I had my first session back with the therapist last night. There were no mind-blowing revelations, it's not like that. He's like a guide. When I'd seen him before, I'd felt almost like I was on some cross-country ski course, moving through the wilderness, and he was there to show me the out-of-bounds markers. This time, I went in and told him about what I was wanting from our sessions and he did much of the same. 'You want to get there? Okay, go this way...'
One of the things we looked at are some things I learned early in life. I didn't grow up in an alcoholic household specifically, but my mother is definitely the daughter of an alcoholic; she has the disease.

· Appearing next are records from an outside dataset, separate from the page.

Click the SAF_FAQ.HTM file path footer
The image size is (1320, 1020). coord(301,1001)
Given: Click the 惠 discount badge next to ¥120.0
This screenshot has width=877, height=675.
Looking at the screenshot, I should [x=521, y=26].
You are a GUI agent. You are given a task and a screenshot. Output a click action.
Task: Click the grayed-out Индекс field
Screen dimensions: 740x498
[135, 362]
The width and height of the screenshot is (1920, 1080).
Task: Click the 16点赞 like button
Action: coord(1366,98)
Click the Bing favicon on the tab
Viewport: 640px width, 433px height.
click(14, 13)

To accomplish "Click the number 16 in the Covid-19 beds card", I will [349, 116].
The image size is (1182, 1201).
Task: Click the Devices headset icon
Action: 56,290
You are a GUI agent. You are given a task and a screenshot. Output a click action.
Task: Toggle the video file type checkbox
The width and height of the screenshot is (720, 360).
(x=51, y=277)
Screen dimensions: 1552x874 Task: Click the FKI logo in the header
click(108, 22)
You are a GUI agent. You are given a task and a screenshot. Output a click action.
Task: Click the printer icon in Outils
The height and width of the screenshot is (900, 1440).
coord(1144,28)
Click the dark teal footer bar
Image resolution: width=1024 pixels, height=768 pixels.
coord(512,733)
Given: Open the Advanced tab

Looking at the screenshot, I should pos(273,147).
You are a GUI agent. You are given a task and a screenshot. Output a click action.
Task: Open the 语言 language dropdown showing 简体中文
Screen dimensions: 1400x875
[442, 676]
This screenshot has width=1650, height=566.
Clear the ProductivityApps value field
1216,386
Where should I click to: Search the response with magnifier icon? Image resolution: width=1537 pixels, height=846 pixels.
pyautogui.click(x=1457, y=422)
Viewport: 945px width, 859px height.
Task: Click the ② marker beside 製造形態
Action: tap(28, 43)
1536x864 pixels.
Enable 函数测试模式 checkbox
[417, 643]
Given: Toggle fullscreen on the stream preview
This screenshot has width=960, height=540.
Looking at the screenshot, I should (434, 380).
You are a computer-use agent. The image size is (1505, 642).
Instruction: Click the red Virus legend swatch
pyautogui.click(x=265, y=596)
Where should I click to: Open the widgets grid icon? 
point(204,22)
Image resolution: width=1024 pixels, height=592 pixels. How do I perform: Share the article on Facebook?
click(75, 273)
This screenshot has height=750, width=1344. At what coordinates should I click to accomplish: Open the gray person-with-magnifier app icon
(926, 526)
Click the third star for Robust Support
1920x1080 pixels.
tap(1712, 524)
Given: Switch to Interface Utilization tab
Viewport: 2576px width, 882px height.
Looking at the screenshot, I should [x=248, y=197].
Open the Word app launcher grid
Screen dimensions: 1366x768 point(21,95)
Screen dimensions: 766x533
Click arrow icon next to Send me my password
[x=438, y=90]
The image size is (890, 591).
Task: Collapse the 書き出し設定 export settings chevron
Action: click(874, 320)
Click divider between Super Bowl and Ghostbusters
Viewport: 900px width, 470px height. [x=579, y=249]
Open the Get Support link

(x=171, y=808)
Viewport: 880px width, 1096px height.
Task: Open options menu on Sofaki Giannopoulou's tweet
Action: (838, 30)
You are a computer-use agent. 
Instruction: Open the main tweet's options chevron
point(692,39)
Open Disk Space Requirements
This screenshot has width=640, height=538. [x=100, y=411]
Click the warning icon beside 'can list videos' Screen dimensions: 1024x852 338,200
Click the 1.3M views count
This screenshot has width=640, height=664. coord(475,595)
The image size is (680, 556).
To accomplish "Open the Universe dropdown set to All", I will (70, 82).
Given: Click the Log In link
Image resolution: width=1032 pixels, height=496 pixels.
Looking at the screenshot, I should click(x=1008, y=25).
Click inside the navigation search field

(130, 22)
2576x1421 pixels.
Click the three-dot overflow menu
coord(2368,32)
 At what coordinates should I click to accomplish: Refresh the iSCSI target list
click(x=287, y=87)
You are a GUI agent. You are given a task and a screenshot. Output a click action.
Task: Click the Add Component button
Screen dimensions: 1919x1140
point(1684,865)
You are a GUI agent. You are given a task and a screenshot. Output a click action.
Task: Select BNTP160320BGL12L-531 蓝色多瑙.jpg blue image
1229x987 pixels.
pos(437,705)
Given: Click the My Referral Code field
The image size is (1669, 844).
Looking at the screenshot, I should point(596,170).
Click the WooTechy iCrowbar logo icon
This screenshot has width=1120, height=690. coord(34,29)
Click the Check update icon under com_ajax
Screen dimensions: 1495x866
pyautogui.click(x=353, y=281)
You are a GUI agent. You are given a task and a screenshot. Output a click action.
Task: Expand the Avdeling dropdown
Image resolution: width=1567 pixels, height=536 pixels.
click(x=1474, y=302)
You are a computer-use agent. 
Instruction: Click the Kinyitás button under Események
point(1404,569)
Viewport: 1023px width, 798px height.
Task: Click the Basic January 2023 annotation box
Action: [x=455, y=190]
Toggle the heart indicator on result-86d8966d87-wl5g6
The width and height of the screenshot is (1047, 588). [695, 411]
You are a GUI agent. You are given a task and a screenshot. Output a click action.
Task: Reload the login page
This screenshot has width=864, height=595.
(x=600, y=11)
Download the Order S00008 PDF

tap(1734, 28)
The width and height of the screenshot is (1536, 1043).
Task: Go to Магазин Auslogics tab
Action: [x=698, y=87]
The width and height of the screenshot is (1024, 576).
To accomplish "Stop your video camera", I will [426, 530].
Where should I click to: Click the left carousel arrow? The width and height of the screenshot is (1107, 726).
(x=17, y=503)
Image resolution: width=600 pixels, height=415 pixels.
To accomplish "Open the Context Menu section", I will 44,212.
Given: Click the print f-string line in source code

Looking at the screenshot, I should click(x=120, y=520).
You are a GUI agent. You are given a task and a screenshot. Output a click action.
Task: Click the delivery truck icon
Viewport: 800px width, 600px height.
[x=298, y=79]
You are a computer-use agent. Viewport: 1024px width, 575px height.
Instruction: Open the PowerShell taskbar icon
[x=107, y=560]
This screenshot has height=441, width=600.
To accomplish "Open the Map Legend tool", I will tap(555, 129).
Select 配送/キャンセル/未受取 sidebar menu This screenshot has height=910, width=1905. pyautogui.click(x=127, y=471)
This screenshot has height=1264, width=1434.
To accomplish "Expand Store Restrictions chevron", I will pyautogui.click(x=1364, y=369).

And I can look back at the way things went down in my household growing up and see it. My therapist is big on recognizing what he calls the language of alcohol. It's the style of speaking, of interacting with others, that is common to those with the disease. They are the rules we learn for how to deal with other people when we grow up with the disease. He gave me a list. I won't reproduce the whole thing, but here are a few of them:
1. Lie (including by silence or omission)
2. Secrets
3. We have to LOOK good
4. No confrontation
5. No resolution
6. No emotional honesty (either with ourselves or with others)
7. Deny anything and everything
The list goes on, of course. These are the things we learn, growing up with the disease; these are the things I learned. It's what is most familiar to me--on an almost instinctual level. In a sense, it's how I have been hard-wired to interact with others.
As human beings, we are drawn to the familiar. It's biological. It's in our genes. To those who subscribe to the idea that the disease is genetic, so is getting loaded. But those of us who have worked the program of Recovery and found a different way to live know that just because we are predisposed to be a certain way, that does not mean we have to be that way. We can learn to do it differently. Even though I grew up in a household where I was taught these rules, where I learned that this is how I have to relate to the world, to myself and other people, that doesn't make it so. I can do it differently.
The program addresses a lot of these issues. The first step teaches us Honesty. There is a common saying in the program that we are only as sick as our secrets. It's helpful to me, though, to have this list. It's helpful to have these rules laid out for me as a guide for doing things differently. It's like a sign that says, "don't go here; out-of-bounds". Making the change isn't easy. Breaking these rules is difficult because they are ingrained in my brain as The Truth. But as I wrote the other day, just because I 'know' something to be true, that doesn't mean it is.
Ol' Z has got some new rule-breaking to do over here.